Stored data entries:
===============

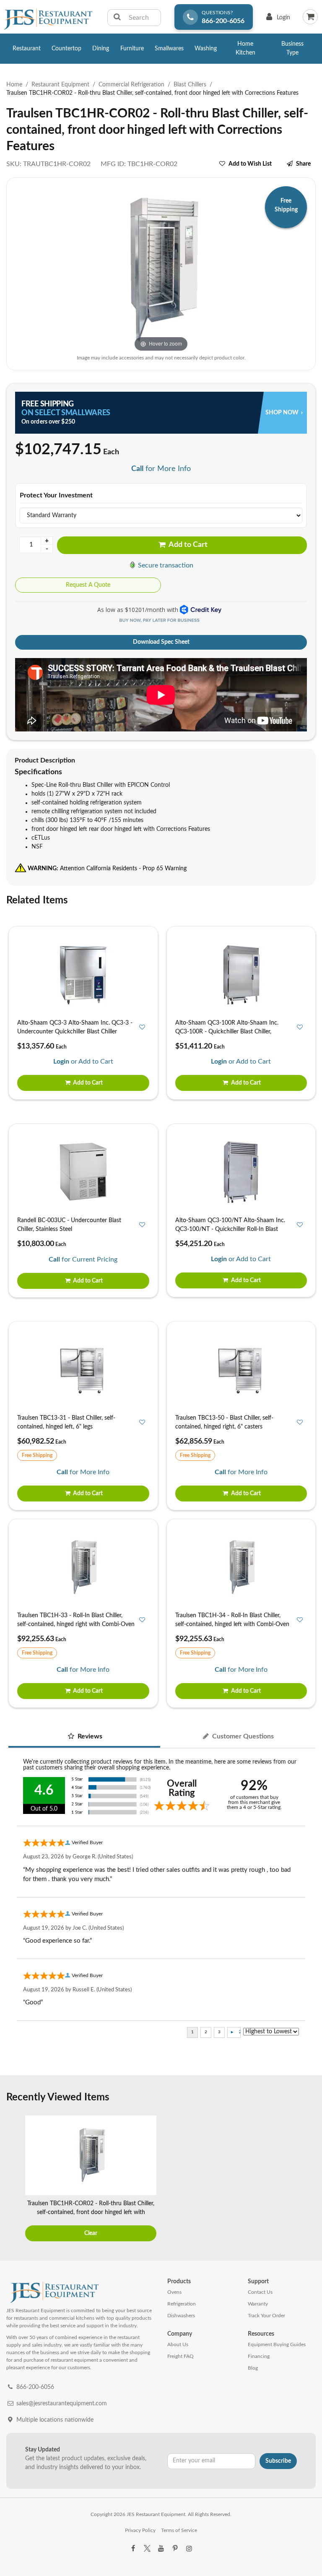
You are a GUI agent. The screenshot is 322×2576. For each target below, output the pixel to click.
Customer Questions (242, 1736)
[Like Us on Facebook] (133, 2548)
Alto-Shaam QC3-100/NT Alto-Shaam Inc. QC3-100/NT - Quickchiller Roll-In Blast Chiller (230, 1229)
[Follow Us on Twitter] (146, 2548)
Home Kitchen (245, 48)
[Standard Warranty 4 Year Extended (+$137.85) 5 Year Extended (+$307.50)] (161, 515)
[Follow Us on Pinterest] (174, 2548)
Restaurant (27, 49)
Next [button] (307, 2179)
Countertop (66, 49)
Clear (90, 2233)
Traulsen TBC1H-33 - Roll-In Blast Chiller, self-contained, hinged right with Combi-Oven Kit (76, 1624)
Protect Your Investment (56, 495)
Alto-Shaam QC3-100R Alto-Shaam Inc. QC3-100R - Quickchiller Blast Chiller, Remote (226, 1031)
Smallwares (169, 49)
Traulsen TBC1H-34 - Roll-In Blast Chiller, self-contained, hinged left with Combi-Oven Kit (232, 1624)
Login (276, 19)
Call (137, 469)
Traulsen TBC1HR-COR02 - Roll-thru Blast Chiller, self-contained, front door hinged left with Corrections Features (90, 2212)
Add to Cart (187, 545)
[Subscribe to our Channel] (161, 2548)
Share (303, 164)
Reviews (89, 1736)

===============

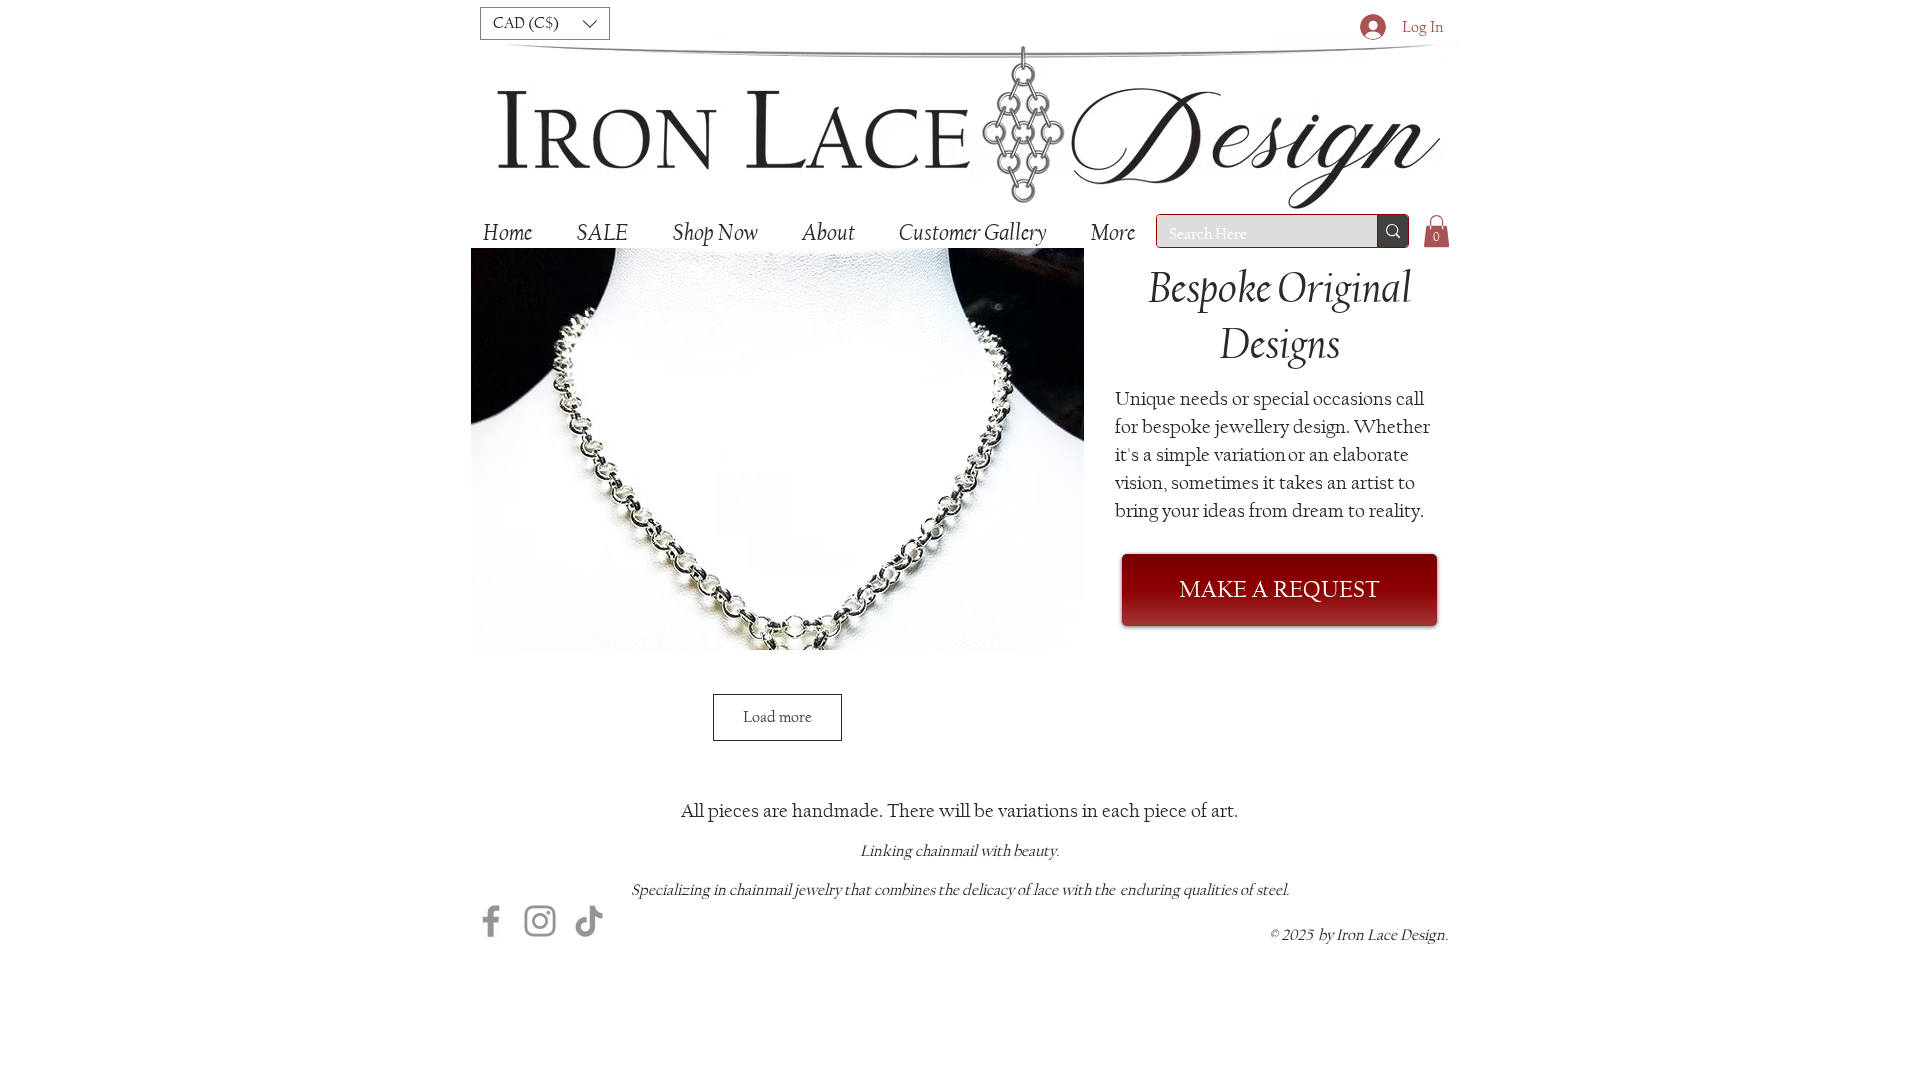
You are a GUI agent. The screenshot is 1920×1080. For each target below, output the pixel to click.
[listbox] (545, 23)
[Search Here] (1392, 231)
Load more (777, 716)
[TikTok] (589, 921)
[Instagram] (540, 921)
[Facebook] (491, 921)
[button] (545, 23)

===============

▶ Work task:
Reproduce exactly the lines above from the line with "You are a GUI agent. The screenshot is 322×2576." to the line with "[Like Us on Facebook] (133, 2548)", including both, and add nothing.

▶ Solution for this problem:
You are a GUI agent. The screenshot is 322×2576. For each target below, output the pixel to click.
Customer Questions (242, 1736)
[Like Us on Facebook] (133, 2548)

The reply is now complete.